§ STATED PROBLEM
Can you copy the material from the line with "This screenshot has width=1280, height=748." through the line with "the S.T. icon", both lines included, and leave the pictures out of your answer?

§ SOURCE DATA
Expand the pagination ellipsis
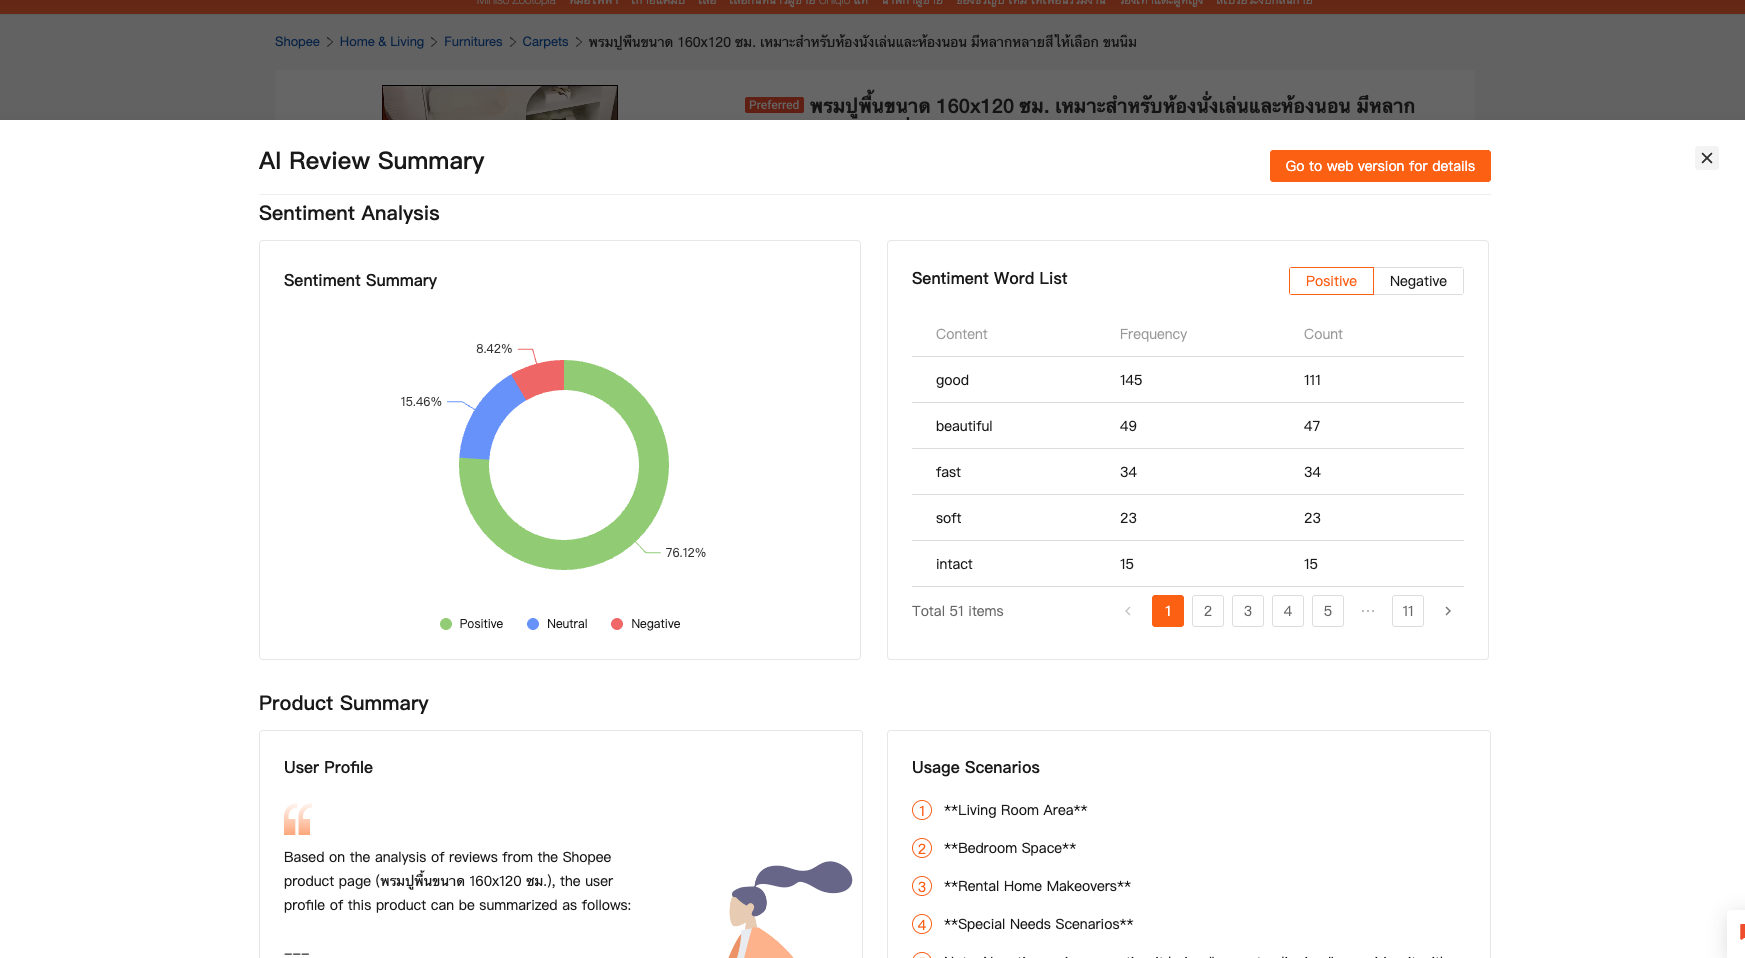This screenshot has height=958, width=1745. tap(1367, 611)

--

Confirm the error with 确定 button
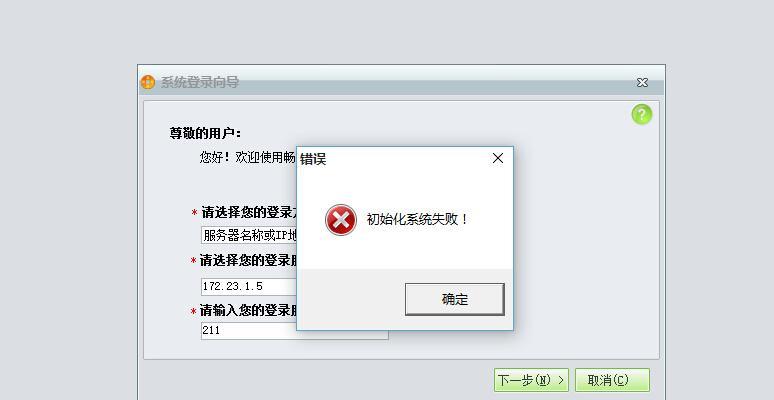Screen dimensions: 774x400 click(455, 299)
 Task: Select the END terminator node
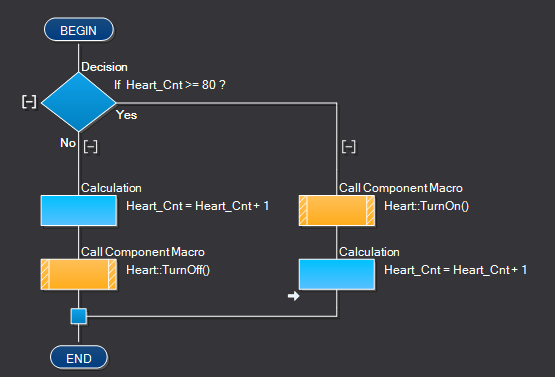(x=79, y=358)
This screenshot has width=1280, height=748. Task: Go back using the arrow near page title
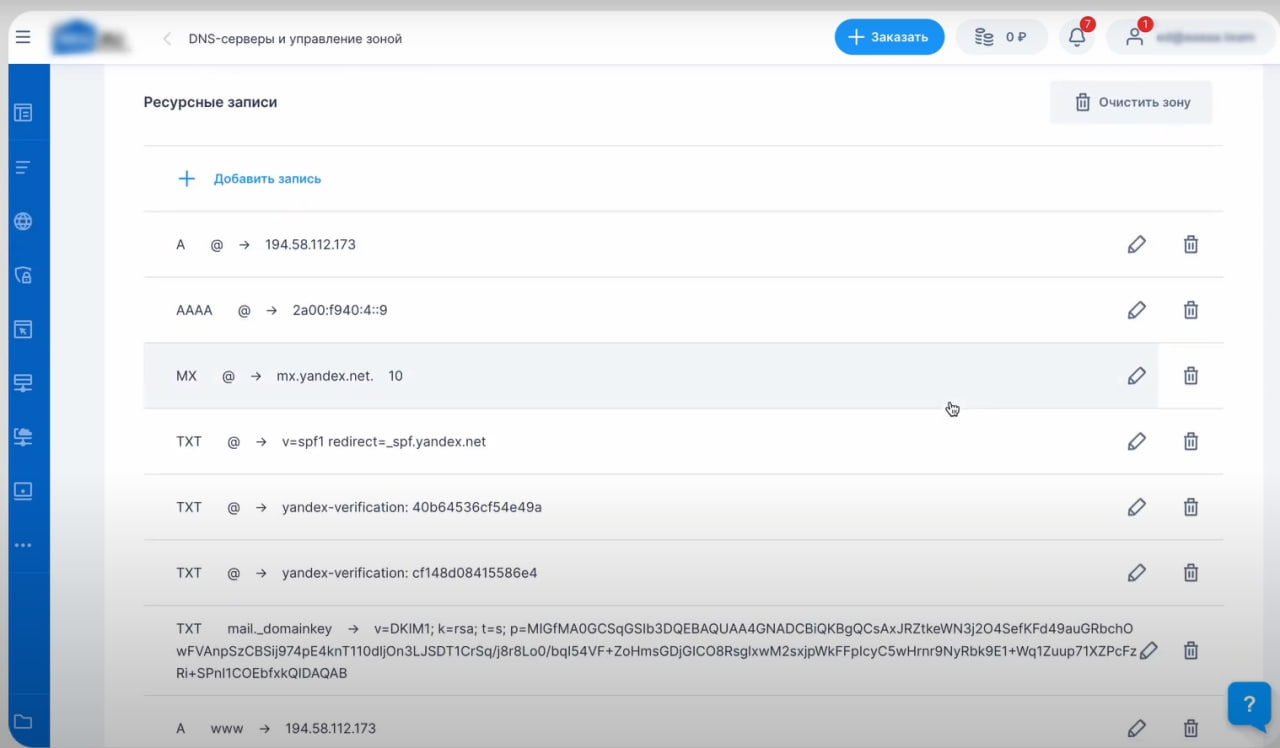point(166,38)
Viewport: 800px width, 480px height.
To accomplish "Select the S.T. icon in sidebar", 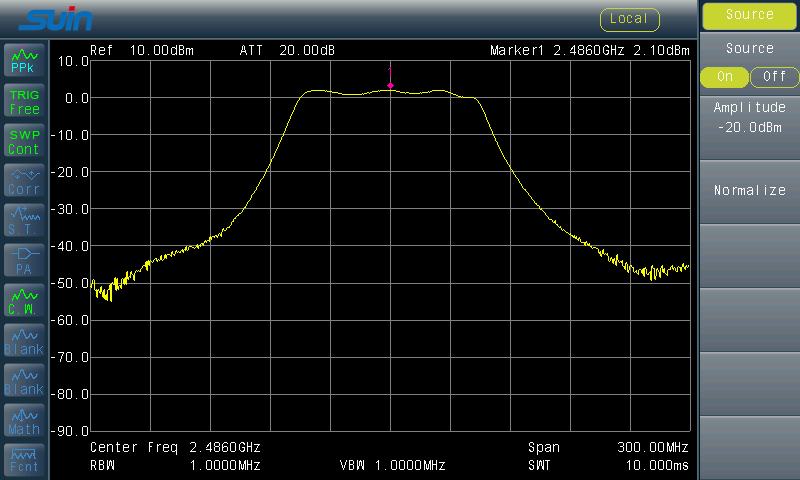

==

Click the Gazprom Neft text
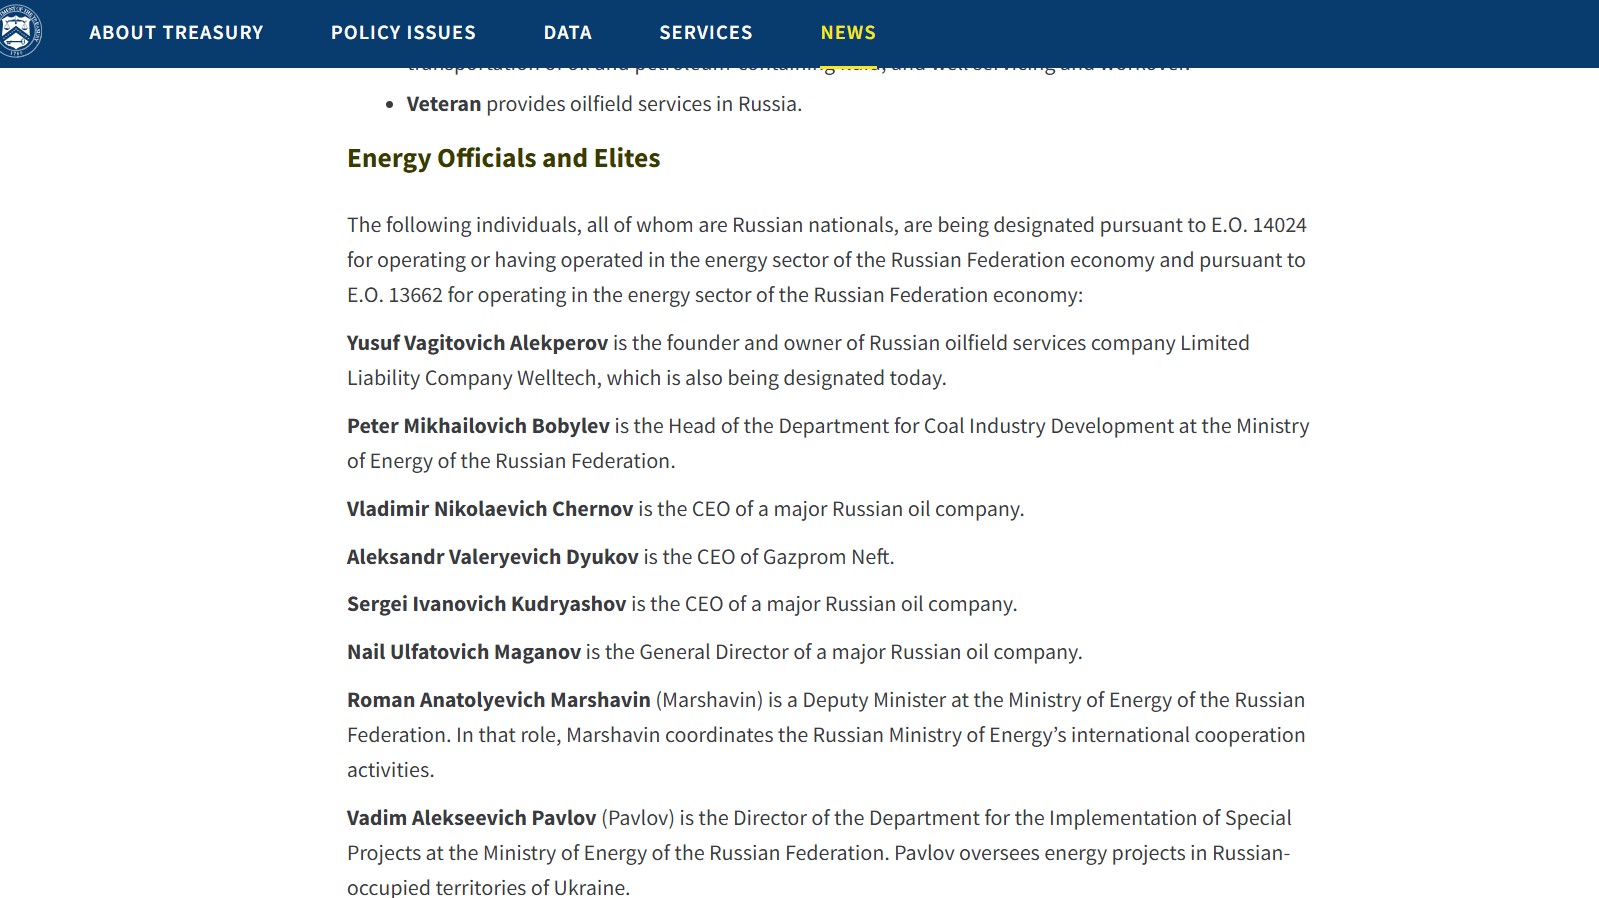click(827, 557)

§ PROBLEM SOLUTION
This screenshot has width=1280, height=748. Task: Go back using the arrow near page title
point(166,38)
Viewport: 800px width, 480px height.
To accomplish "Select the S.T. icon in sidebar", 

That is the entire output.